• ИСХОДНЫЙ ОТРЫВОК
«Ну-ка, давай посмотрим, что тут говорится о тебе по чашке», — произнесла она, взяла ее и покрутила три раза вверх дном. Затем она задумчиво заглянула внутрь и спустя мгновение начала: «О, я вижу города, города, города, и огромные толпы, и мосты, и трубы. Тебе предстоит долгое путешествие — быть может, по всему свету. И в твоей чашке есть девушки! Я вижу их лица» (от этого у меня замерло сердце). «Ты не задержишься здесь надолго. Скоро ты отправишься в путь, в большой мир. Хочешь путешествовать?» — спросила она.
«Да, очень хочу», — ответил я.
«Ну что ж, так оно и будет. Все здесь».
Лицо ее было таким серьезным! Она казалась одной из трех мойр — такой старой, морщинистой, далекой.
Тогда я думал вовсе не о ней, а только о себе. Каким же прекрасным будет этот внешний мир! И я скоро отправлюсь туда! Буду ходить там взад и вперед! О, чудесно, чудесно, чудесно!
Когда мы ехали в сторону Варшавы, у меня была задумка навестить Силвер-Лейк, и если мне не удастся найти ничего другого, я смогу по крайней мере взглянуть на этот водоем, окружающие его поля и улицы, которые были мне неплохо знакомы. В те дни озеро казалось мне чем-то величественным. Оно было таким лесным и тихим. Высокие заросли деревьев окружали его словно стена. Его воды по очереди отражали синеву, серый цвет, зелень, черноту. Внутри этой лесной стены стояла такая тишина, что наши голоса отдавались гулким эхом. Было слышно, как выпрыгивает из воды рыба, и эхо от всплеска. Я часто сидел здесь, глядя в синее небо и на деревья, в ожидании, пока задергается маленький красно-зеленый поплавок на моей леске.
Но мои тетя и дядя давно умерли, как я знал. Дети разъехались — куда? Здесь, пожалуй, не осталось ни малейшего следа от них, и я был совсем не настроен разыскивать их. И все же, направляясь на Запад, я испытывал желание приехать сюда, взглянуть, постоять в каком-нибудь из этих старых уголков и вернуть, если удастся, мальчишеское настроение.
Однако теперь, по мере того как мы покидали Варшаву, я был слишком физически утомлен и духовно растерян, чтобы проявлять сильный интерес. Мой старый родной город окончательно доконал меня — тени былых дней. Ко всему прочему, у меня раскалывалась голова, что я старательно скрывал, да вдобавок появилась легкая сердечная боль. Я чувствовал ужасную подавленность и мрачность.

• ВЫДЕРЖКИ ИЗ ДАННЫХ

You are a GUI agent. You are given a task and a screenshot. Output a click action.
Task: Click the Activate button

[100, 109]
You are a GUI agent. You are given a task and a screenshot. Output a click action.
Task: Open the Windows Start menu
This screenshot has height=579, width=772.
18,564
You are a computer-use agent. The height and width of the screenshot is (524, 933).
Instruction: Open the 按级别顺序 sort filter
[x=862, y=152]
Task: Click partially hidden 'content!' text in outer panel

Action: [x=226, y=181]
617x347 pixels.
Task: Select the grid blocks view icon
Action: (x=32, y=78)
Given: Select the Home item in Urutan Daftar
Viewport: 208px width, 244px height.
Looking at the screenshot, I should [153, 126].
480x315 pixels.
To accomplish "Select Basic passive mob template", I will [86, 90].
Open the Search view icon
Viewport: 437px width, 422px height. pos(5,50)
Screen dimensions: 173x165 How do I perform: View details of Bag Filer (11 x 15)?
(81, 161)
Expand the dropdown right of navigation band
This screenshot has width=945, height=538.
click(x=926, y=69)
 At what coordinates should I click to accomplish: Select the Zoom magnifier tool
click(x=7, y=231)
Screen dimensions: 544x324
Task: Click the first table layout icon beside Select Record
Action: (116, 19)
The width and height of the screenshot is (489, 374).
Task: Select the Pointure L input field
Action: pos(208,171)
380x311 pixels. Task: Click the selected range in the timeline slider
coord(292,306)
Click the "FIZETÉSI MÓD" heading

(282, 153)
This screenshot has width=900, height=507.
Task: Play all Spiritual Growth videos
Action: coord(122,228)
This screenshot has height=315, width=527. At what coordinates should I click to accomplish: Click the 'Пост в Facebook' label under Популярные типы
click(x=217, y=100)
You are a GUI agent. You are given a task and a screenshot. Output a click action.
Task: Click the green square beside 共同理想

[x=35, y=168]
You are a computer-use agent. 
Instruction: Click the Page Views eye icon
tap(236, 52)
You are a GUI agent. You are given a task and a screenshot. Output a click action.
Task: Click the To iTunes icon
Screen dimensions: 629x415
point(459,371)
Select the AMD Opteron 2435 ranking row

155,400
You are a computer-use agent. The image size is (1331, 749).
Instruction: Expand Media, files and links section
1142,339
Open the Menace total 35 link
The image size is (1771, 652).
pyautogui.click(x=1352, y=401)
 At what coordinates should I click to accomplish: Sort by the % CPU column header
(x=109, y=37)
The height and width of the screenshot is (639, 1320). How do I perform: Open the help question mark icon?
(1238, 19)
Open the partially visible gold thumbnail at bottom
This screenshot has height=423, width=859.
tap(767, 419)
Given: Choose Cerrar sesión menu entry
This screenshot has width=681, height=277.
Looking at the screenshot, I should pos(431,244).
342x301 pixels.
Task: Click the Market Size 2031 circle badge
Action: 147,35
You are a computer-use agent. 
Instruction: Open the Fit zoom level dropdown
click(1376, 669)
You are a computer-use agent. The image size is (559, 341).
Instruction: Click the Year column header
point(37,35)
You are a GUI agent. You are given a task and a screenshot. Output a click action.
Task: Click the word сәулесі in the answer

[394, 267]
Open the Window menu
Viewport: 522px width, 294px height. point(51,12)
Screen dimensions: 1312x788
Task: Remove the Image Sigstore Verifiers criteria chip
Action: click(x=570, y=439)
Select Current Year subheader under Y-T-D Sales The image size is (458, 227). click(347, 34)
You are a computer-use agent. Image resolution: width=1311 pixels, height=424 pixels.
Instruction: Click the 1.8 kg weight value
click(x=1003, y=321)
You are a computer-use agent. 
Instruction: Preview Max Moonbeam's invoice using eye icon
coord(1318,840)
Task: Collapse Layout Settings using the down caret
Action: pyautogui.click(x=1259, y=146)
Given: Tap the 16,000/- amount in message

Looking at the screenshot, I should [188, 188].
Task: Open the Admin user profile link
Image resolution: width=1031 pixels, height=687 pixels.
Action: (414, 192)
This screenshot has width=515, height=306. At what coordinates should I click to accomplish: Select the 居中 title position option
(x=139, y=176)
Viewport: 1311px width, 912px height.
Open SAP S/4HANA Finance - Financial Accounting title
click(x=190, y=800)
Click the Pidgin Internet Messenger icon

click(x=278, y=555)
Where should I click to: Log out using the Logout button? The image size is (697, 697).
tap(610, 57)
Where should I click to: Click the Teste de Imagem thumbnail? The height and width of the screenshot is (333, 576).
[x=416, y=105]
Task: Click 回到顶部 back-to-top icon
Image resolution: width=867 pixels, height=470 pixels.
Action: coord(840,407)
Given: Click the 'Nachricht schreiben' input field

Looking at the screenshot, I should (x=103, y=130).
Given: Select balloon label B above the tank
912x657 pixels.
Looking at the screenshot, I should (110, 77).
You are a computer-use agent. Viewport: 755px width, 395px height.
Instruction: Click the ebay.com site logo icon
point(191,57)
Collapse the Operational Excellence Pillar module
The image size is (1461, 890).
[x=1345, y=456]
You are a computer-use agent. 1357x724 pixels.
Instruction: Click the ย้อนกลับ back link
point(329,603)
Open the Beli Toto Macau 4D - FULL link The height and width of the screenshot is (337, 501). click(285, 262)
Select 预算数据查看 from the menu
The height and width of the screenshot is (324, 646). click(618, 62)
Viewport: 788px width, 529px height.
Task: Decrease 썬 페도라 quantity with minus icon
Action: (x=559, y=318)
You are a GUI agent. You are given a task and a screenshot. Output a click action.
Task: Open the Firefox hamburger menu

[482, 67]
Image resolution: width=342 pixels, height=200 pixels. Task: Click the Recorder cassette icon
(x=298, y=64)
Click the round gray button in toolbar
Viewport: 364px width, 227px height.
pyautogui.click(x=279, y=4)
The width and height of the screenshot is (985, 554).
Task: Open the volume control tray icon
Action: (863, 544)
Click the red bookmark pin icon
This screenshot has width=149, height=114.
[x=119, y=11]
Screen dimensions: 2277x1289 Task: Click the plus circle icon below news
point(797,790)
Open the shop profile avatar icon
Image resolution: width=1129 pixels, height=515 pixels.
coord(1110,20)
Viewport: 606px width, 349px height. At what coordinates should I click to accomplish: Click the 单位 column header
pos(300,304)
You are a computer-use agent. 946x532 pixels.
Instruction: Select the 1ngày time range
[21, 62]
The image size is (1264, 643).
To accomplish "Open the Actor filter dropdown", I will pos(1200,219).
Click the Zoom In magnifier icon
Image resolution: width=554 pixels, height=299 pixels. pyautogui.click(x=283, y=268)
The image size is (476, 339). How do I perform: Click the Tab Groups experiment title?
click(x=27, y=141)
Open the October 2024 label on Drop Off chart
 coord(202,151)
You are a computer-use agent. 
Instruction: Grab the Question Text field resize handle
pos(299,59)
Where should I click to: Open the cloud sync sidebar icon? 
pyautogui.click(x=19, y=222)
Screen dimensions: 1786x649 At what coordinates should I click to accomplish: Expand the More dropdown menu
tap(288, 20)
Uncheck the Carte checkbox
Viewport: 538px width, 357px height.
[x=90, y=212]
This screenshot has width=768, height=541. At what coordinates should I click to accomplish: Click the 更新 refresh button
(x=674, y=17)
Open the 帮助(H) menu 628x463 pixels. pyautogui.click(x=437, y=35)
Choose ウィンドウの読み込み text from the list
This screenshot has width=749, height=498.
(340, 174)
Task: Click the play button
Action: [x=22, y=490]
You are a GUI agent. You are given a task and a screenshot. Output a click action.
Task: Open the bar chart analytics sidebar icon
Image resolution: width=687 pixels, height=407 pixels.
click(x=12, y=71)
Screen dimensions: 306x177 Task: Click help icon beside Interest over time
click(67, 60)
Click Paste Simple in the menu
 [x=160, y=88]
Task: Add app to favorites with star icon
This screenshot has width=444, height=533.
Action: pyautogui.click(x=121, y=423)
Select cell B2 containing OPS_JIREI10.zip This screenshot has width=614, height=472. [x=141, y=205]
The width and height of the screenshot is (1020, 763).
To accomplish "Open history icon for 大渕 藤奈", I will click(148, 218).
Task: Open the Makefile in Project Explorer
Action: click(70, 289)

• ЧТО НУЖНО СДЕЛАТЬ
**1.** Перескажите короче абзац исходного отрывка, который начинается словами «Когда мы ехали в сторону Варшавы», и сохраните его главные факты.
**2.** Продолжите исходный отрывок о поездке рассказчика через Варшаву с того места, где он заканчивается.

• ОТВЕТЫ ПО ПОРЯДКУ
**1.** По дороге в Варшаву рассказчик задумал заехать на Силвер-Лейк: если ничего другого не найдется, то хотя бы взглянуть на озеро, поля и знакомые улицы вокруг. Тогда озеро казалось ему величественным. Оно было тихим, окруженным стеной высоких деревьев, и его вода отражала то синеву, то серый цвет, то зелень, то черноту. В этой тишине голоса и всплески рыбы отдавались эхом. Он часто сидел там с удочкой, смотрел на небо и деревья и ждал, когда задергается красно-зеленый поплавок.

**2.**
Но ночь выдалась прекрасной и теплой, с великолепной полулуной в небе и восхитительными ароматами леса и полей. Что за запахи! Есть ли что-нибудь более трогательное, чем запахи, чем вздохи доброй земли летом?
Приближаясь (как мне казалось) к Силвер-Лейку, мы спустились в долину, где протекал небольшой ручей, и под темнеющими кронами деревьев встретили возвращающуюся домой женщину, шедшую от доильни неподалеку от ручья. Пятеро детей сопровождали ее: старший мальчик нес на руках младшего, младенца лет двух или трех. Это напомнило мне все крестьянские семьи, которые я знал в свое время — типичное среднезападное и американское шествие. Мать, вполне миловидная женщина лет сорока, была одета в бесформенный ситцевый балахон в серых тонах с соответствующим чепцом от солнца, босиком. Дети были разутыми, оборванными, но загорелыми, здоровыми и свежими на вид, какими и полагается быть молодым животным. Так вышло, что Спиду нужно было что-то сделать — проверить фары или снабдить двигатель порцией охлаждающей жидкости, — и мы остановились, а дети окружили нас, снедаемые жгучим любопытством.
ЦЕНТРАЛЬНАЯ ИНДИАНА. Ферма и силонная башня
«Ого, до чего же здоровенная! — воскликнул старший. — Гляди-ка, серебряная».
Он рассуждал о фаре.
«Бьюсь об заклад, она ничуть не больше той тарахтелки, что проехала здесь вчера», — хвастливо заметил второй по старшинству.
«Что еще за тарахтелка?» — беспомощно поинтересовался я.
«Ну, машина такая», — ответил старший, один из красивейших мальчишек, каких только можно пожелать увидеть — поистине прекрасный, тем более эффектный в своей рваной рубахе, штанах, босиком и с непокрытой головой.
«Да, но какая машина? Какой марки?»
«Ой, не припомню. То тут, то там попадаются нам на глаза — здоровенные такие хреновины».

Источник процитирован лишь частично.